Voya has been undergoing a transformation for the last several years and management has already made significant progress. Rod Martin joined Voya in 2012 from AIG. At AIG, he ran the life insurance operation and helped to exit several lines of business to improve returns. His mission at Voya has been similar, and he has made significant progress. He has refocused Voya on higher return businesses. He has raised return thresholds in capital intensive businesses. He has also showed a commitment to returning capital to shareholders instead of expanding low return insurance businesses such as term life.
Management has focused on improving returns by reducing capital intensity and cutting costs. At the company’s IPO, management set the goal of improving the company’s return on equity (ROE) from 8.3% in 2012 to 12% to 13% by 2016. One of the main tools Voya’s management has used to improve returns is to change the company’s focus from top-line growth and market share ranking towards measuring risk-adjusted returns, growth in distributable earnings, and sales with above target returns.
Management was able to hit their 2016 ROE goal two years early by posting a 12.1% ROE in 2014. At the company’s 2015 Analyst Meeting, management raised the bar by setting a 2018 ROE target of 13.5% to 14.5%. To hit the 2018 ROE target, management has begun focusing on reducing costs by reducing the complexity of Voya’s operations. We believe this improvement in ROE is important for driving the company’s stock price and valuation higher.
Voya’s valuation is very cheap. If you look at the graph below, you can see Voya currently trades at just under 0.6x book value. For the majority of the time since its IPO, Voya’s stock has traded 80% to 90% of book value. Voya would have to increase 40% just to get back to this valuation range.
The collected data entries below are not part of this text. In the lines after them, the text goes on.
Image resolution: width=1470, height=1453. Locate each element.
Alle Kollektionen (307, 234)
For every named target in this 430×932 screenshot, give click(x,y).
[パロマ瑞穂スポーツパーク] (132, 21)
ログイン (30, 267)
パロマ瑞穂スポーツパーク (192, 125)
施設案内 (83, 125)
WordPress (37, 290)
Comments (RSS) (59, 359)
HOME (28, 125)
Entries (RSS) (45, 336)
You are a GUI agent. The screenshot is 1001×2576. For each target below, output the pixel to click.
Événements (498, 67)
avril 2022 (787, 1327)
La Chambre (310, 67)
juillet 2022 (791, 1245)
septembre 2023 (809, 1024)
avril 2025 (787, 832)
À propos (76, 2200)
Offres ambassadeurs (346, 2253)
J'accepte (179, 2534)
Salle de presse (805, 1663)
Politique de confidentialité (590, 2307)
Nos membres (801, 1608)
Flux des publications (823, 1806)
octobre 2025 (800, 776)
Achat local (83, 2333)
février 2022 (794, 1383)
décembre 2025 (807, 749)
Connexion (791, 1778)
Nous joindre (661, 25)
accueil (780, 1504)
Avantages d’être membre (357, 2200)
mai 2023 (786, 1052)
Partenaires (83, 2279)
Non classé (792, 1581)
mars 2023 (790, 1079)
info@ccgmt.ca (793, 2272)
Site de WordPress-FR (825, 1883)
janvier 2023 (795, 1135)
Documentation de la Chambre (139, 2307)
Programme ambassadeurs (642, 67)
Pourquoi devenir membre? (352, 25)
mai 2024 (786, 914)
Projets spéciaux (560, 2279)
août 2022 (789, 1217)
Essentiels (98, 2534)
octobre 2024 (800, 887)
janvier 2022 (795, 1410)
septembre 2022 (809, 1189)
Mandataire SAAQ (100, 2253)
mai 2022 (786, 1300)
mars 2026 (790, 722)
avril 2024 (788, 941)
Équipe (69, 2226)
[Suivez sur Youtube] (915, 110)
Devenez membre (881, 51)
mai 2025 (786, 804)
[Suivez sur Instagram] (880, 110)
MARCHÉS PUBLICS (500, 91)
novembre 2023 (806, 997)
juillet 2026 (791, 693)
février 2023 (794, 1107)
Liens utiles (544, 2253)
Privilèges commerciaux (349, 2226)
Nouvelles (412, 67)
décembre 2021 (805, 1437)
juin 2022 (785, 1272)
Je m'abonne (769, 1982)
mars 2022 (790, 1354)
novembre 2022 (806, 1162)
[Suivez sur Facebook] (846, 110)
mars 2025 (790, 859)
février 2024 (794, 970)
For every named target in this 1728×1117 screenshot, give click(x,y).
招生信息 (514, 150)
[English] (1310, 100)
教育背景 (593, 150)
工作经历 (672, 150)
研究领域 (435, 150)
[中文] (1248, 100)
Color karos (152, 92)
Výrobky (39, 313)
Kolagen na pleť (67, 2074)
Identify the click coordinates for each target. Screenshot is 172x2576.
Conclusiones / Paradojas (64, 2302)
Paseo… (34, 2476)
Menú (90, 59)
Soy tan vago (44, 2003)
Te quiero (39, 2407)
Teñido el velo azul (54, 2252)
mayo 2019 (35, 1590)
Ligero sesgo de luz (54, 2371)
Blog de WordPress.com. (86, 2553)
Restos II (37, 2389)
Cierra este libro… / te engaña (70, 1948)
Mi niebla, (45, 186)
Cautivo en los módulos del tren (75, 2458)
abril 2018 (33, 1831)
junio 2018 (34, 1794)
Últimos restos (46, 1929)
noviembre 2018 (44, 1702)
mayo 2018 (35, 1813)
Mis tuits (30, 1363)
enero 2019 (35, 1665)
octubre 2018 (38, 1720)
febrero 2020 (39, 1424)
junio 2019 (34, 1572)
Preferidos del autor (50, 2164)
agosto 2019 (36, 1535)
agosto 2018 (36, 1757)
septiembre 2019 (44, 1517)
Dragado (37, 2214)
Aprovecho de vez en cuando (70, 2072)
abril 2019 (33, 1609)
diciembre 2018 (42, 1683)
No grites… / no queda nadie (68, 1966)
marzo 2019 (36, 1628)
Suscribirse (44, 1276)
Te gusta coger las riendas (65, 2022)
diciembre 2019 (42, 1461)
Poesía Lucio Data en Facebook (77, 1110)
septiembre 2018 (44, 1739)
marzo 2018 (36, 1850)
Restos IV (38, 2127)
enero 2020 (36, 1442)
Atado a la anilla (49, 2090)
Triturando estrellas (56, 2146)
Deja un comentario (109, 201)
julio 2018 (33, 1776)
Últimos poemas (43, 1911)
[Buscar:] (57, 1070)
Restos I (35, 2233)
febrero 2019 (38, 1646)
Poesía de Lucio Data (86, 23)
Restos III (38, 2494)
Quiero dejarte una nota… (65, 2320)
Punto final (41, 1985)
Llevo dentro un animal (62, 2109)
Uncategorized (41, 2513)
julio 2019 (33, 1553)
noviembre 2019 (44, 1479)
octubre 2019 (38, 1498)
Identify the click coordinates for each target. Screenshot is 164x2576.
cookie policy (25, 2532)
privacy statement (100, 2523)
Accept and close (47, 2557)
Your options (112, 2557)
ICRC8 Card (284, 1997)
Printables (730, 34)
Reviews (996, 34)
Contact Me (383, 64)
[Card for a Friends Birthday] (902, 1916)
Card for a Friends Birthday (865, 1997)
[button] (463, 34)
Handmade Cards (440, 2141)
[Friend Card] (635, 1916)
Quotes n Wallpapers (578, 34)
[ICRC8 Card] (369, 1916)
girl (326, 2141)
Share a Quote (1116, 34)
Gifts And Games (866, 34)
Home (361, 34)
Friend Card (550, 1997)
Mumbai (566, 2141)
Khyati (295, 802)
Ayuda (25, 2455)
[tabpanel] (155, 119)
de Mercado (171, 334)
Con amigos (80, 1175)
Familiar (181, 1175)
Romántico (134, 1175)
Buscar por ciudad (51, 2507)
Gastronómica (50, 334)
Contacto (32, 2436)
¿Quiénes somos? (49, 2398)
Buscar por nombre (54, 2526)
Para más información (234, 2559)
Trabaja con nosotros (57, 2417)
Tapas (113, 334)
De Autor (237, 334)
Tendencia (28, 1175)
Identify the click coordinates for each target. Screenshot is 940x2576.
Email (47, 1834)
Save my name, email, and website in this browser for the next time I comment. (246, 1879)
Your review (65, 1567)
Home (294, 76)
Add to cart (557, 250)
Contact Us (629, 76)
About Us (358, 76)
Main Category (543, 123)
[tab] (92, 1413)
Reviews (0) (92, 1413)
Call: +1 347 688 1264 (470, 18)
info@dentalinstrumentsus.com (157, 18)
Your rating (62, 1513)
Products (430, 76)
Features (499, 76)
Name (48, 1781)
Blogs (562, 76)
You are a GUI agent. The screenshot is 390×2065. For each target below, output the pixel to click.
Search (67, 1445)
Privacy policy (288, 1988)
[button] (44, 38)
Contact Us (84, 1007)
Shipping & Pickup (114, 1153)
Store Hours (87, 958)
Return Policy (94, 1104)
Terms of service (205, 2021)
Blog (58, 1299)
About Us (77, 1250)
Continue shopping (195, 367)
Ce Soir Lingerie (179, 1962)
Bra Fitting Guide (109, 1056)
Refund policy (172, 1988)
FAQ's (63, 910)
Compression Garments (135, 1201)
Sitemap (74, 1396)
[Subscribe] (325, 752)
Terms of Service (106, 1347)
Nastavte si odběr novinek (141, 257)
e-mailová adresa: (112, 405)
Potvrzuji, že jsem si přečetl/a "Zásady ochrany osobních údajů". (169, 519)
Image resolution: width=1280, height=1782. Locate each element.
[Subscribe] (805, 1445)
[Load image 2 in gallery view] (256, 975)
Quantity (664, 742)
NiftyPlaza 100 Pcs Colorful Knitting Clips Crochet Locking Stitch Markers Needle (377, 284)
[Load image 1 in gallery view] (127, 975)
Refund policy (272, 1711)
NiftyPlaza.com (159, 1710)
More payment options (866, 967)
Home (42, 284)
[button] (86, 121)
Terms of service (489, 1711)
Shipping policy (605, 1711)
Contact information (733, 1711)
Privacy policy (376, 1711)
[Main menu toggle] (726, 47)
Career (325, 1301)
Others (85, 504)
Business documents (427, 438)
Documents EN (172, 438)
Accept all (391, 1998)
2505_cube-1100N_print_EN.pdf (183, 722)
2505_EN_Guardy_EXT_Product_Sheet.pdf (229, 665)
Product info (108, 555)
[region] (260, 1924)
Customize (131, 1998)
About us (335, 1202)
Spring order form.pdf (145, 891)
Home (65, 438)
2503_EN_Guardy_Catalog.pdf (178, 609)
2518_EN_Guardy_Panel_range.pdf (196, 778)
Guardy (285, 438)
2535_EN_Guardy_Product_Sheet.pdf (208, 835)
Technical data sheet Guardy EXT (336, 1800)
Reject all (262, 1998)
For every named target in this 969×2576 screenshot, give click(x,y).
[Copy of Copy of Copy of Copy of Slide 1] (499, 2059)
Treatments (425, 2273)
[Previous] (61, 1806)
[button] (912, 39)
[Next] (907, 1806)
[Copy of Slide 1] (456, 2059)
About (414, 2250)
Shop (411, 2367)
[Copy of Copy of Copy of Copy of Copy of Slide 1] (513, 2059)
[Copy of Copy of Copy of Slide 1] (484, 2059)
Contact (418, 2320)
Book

Voya has steadily increased its book value since coming public through retained earnings and repurchasing stock at a discount to book value. The large step up in book value at the end of 2014 was due to reversing the valuation allowance for its deferred tax asset. In the graph, we see that Voya’s stock price peaked last summer but its book value per share continues to grow.
Source: Company reports, Bloomberg.
As mentioned, Voya management has had a strong commitment to returning capital to shareholders. In less than 3 years since its IPO, Voya‘s management has repurchased 20% of the company’s shares. For example in 2015, the company spent almost $1.5 billion to repurchase 12% of shares. We expect the company to repurchase a similar dollar amount in 2016. With the stock at its current discount to book value, we expect the repurchases this year to help drive book value higher.
We believe as Voya reports increasing returns on capital, continues to run-off of the closed block of variable annuity policies, and continues to repurchase shares that Voya’s stock price will approach its $58 book value.
Disclaimer: The discussion of any security is meant solely as an illustration of our investment and thought process and should NOT be considered as a recommendation or suggestion to buy or sell any securities. Before you make any investment, do your own research and talk to your own financial adviser. Information in this report is received from external sources. Therefore, we can make no guarantee as to the completeness or accuracy of the information provided.